▶ [WHAT TO WORK ON]: Recast the material from the line containing "Click the 'HTML file' method title" through the line containing "pyautogui.click(x=227, y=38)" as a Markdown table with the columns Row and Material line, numbering each row and skipping any blank lines.

Records:
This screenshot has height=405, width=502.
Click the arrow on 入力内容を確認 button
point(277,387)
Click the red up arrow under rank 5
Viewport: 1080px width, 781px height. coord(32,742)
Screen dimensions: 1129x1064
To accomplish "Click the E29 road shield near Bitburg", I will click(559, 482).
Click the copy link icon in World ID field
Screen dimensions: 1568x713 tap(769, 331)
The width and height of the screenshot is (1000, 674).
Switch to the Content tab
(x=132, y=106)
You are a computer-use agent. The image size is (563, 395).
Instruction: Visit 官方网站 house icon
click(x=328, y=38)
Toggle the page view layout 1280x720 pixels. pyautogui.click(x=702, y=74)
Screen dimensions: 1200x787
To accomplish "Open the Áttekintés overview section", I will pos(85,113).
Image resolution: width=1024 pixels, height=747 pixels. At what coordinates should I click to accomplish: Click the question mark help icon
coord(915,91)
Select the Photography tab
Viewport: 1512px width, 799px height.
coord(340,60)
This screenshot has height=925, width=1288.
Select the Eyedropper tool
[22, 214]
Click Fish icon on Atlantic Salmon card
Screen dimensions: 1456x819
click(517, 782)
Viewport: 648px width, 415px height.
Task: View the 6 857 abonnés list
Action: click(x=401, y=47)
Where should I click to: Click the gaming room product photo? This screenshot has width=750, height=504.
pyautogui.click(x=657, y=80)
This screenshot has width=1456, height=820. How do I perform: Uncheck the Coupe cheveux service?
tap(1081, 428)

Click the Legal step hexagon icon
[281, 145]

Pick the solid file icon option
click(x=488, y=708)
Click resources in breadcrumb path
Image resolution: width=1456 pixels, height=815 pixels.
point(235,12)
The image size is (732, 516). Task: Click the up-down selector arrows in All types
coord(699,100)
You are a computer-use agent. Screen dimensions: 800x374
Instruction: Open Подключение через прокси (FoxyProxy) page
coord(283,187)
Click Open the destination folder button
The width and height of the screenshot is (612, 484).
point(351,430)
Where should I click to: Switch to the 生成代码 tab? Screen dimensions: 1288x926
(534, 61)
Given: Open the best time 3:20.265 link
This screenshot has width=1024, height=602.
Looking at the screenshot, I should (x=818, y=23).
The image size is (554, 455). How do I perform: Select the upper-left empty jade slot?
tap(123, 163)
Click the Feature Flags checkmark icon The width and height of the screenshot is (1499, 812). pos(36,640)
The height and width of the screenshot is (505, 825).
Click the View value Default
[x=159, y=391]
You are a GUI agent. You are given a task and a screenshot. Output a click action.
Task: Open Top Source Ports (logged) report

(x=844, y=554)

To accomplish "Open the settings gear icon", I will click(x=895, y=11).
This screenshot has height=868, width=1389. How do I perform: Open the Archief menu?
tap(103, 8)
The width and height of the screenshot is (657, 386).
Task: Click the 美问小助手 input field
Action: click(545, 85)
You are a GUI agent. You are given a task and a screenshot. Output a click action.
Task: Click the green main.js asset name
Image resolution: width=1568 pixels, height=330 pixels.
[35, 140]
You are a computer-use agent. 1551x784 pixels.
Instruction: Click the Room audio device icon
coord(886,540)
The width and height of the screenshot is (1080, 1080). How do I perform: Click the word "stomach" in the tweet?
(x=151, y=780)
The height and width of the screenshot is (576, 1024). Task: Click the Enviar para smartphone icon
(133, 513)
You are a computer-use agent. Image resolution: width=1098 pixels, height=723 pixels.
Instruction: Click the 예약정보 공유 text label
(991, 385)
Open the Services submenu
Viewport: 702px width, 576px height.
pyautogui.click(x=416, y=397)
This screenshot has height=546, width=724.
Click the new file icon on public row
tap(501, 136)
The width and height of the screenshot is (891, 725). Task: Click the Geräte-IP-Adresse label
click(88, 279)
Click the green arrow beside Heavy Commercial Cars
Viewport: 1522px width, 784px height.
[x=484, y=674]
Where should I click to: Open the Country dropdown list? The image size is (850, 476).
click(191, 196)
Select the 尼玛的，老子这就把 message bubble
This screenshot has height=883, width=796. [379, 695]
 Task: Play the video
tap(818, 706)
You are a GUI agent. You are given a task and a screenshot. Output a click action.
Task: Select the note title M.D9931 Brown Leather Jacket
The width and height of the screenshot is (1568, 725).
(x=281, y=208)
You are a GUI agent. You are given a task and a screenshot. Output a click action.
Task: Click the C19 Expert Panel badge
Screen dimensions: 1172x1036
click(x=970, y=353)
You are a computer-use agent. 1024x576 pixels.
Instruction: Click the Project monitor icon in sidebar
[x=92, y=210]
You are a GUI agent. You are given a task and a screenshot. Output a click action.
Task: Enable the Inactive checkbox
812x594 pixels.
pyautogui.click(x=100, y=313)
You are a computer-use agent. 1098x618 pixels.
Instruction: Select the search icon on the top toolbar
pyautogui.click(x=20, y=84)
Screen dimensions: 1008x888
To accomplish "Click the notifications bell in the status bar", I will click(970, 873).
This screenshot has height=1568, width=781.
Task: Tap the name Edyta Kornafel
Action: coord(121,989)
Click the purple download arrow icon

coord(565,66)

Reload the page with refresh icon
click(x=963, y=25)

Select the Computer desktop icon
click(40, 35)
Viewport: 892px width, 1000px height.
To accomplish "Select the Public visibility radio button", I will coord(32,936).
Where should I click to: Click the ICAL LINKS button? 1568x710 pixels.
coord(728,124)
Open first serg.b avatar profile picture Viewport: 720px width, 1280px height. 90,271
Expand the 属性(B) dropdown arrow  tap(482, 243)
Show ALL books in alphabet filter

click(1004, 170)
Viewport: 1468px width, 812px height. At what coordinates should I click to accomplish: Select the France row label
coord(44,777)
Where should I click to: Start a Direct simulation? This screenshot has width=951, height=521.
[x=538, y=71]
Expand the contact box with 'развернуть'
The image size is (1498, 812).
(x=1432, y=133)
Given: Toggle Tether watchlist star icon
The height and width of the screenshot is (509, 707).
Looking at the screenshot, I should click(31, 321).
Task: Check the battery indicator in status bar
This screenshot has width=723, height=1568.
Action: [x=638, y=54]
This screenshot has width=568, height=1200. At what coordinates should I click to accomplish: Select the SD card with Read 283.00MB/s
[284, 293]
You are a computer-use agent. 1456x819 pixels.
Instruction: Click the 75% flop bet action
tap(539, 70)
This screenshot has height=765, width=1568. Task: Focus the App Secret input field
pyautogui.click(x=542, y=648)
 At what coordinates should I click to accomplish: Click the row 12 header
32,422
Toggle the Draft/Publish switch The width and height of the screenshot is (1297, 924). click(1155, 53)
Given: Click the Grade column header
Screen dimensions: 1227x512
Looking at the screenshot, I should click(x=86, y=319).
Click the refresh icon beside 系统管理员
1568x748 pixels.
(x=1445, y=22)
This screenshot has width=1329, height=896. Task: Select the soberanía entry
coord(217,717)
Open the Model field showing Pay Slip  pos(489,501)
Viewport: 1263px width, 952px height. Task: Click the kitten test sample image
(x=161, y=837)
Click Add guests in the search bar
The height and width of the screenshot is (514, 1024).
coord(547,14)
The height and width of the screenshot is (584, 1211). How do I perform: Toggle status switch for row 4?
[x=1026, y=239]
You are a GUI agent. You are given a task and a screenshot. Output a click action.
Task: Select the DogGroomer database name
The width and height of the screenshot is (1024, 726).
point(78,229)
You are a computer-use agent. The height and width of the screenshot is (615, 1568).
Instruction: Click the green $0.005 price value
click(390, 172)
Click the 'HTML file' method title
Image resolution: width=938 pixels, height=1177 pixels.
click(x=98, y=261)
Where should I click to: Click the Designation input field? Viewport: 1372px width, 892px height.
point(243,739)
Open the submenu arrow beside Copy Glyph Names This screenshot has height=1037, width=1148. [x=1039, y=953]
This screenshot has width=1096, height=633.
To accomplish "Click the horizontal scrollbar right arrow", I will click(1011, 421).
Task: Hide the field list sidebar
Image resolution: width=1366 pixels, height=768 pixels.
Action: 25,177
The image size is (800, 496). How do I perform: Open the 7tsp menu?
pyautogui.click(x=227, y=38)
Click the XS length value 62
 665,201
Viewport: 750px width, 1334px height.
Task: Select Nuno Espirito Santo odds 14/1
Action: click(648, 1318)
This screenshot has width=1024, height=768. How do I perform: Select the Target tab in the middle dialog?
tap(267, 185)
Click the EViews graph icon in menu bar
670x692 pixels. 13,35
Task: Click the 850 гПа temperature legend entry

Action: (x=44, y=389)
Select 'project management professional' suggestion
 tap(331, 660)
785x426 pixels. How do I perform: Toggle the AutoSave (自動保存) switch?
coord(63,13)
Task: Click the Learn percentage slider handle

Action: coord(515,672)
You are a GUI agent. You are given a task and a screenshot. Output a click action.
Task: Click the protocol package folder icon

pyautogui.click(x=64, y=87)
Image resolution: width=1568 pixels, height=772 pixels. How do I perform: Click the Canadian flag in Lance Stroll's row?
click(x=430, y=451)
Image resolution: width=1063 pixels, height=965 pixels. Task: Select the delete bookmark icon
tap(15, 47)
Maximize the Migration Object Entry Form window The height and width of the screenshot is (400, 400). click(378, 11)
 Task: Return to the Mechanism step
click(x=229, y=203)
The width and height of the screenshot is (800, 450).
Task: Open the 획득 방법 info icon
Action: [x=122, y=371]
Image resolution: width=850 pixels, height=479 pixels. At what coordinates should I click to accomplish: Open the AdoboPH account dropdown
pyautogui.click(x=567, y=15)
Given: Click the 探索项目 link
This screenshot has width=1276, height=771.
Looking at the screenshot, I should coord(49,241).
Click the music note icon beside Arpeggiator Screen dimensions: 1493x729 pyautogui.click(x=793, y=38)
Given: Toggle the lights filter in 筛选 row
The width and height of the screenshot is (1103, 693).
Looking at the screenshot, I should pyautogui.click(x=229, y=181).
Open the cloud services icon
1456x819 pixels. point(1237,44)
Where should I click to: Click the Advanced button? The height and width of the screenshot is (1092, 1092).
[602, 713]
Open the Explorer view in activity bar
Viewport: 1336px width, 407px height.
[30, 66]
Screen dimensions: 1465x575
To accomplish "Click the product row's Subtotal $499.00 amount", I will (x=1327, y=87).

▶ [TASK RESPONSE]:
| Row | Material line |
|---|---|
| 1 | Click the 'HTML file' method title |
| 2 | Image resolution: width=938 pixels, height=1177 pixels. |
| 3 | click(x=98, y=261) |
| 4 | Where should I click to: Click the Designation input field? Viewport: 1372px width, 892px height. |
| 5 | point(243,739) |
| 6 | Open the submenu arrow beside Copy Glyph Names This screenshot has height=1037, width=1148. [x=1039, y=953] |
| 7 | This screenshot has width=1096, height=633. |
| 8 | To accomplish "Click the horizontal scrollbar right arrow", I will click(1011, 421). |
| 9 | Task: Hide the field list sidebar |
| 10 | Image resolution: width=1366 pixels, height=768 pixels. |
| 11 | Action: 25,177 |
| 12 | The image size is (800, 496). How do I perform: Open the 7tsp menu? |
| 13 | pyautogui.click(x=227, y=38) |